Sr. Manager Regulatory Compliance
As part of the Regulatory Compliance, the Senior Manager supports Rigel’s Quality Systems and plays an essential role in managing quality and regulatory compliance related to Good Clinical Practice (GCP), pharmacovigilance and other activities. The incumbent will partner with internal key stakeholders to ensure studies activities, systems and processes are compliant with applicable regulatory requirements, procedures and study protocols.
ESSENTIAL DUTIES AND RESPONSIBILITIES:
• Play a key role in the development of GCP and GLP Quality Systems and SOPs in compliance with applicable regulatory requirements and support department infrastructure development
• Partner with key stakeholders in the selection of clinical CROs or vendors for clinical study execution
• Maintain the list of approved vendors, annual audit schedule, clinical study audit plan, and CRO quality plan or agreement
• Manage and execute external audits of clinical investigator sites, vendors/service providers, CROs, clinical study documents (e.g. Clinical Study Reports, Trial Master Files, etc.)
• Ensure all audit related corrective and preventive actions are followed up according to Rigel’ SOPs
• Perform internal system/process audits to ensure compliance with company policies/procedures and regulatory requirements
• Represent Regulatory Compliance on clinical study team’s operational activities and provide guidance on GCP compliance matters
• Support clinical study teams during generation and closure of investigations, deviations and corrective/preventive actions
• Review GCP associated controlled documents (e.g. Clinical SOPs, protocol/amendments, study plans, case report forms, informed consents, etc.)
• Actively support inspection readiness activities and Regulatory Authority inspections
• Perform any other tasks as requested by the Director of Regulatory Compliance and/or Head of Regulatory, Quality Assurance and Compliance to support Quality oversight activities.
KNOWLEDGE AND SKILL REQUIREMENTS:
• BS/BA degree in biological Sciences, Chemistry or related field
• Minimum of 8 years in Clinical QA or Compliance role
• Experience in auditing clinical CROs, vendors and investigator sites
• Experience in supporting regulatory authority inspection and inspection readiness activities
• Ability to independently prioritize work and make decision with a high degree of initiative
• Detail-oriented with analytical with analytical skills to solve complex problems with a pragmatic approach
• Strong working knowledge and interpretation of FDA, EU and ICH regulations and guidelines
• Broad experience in the pharmaceutical industry with a strong clinical development understanding
• Strong verbal and written communication and interpersonal skills
• PHYSICAL DEMANDS: While performing the duties of this job, the employee is required to stand, walk; sit; talk and hear.

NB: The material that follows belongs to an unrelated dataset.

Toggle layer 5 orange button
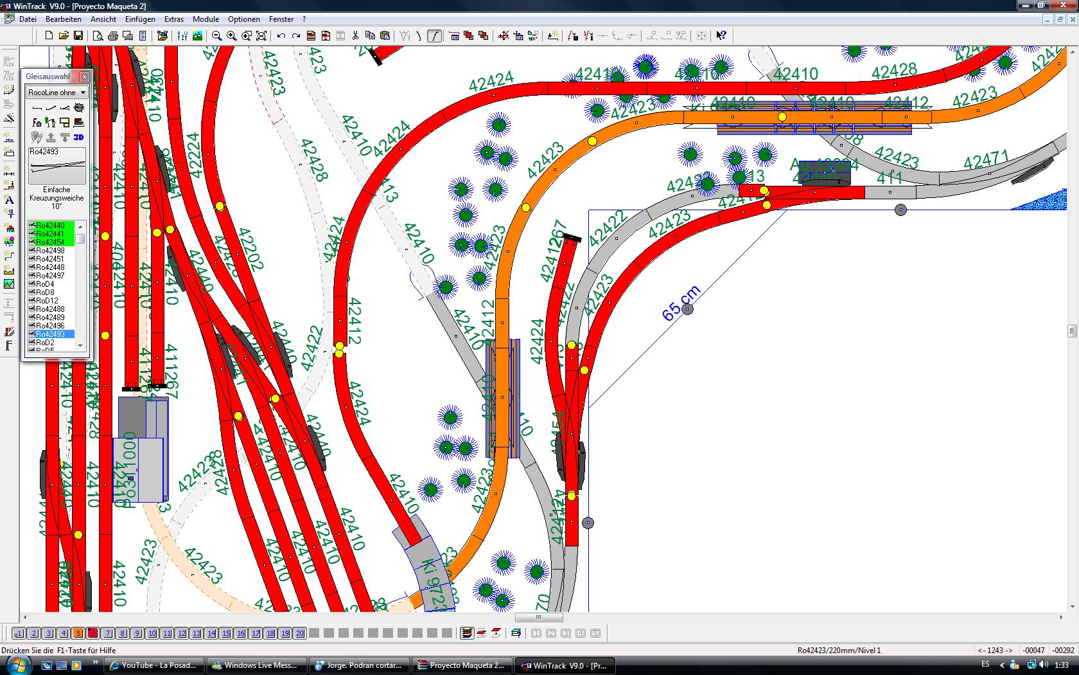The height and width of the screenshot is (675, 1079). (78, 633)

Specific vision abilities required by this job include close vision, distance vision, peripheral vision, depth perception and the ability to adjust focus.
• WORK ENVIRONMENT: The noise level in the work environment is usually moderate. 10 to 20% travel may be required.
Rigel Pharmaceuticals, Inc. is an equal opportunity employer, and all qualified applicants will receive consideration for employment without regard to race, color, religion, sex, sexual orientation, gender identity, genetic information, national origin, protected veteran status, disability status, or any other characteristic protected by the law.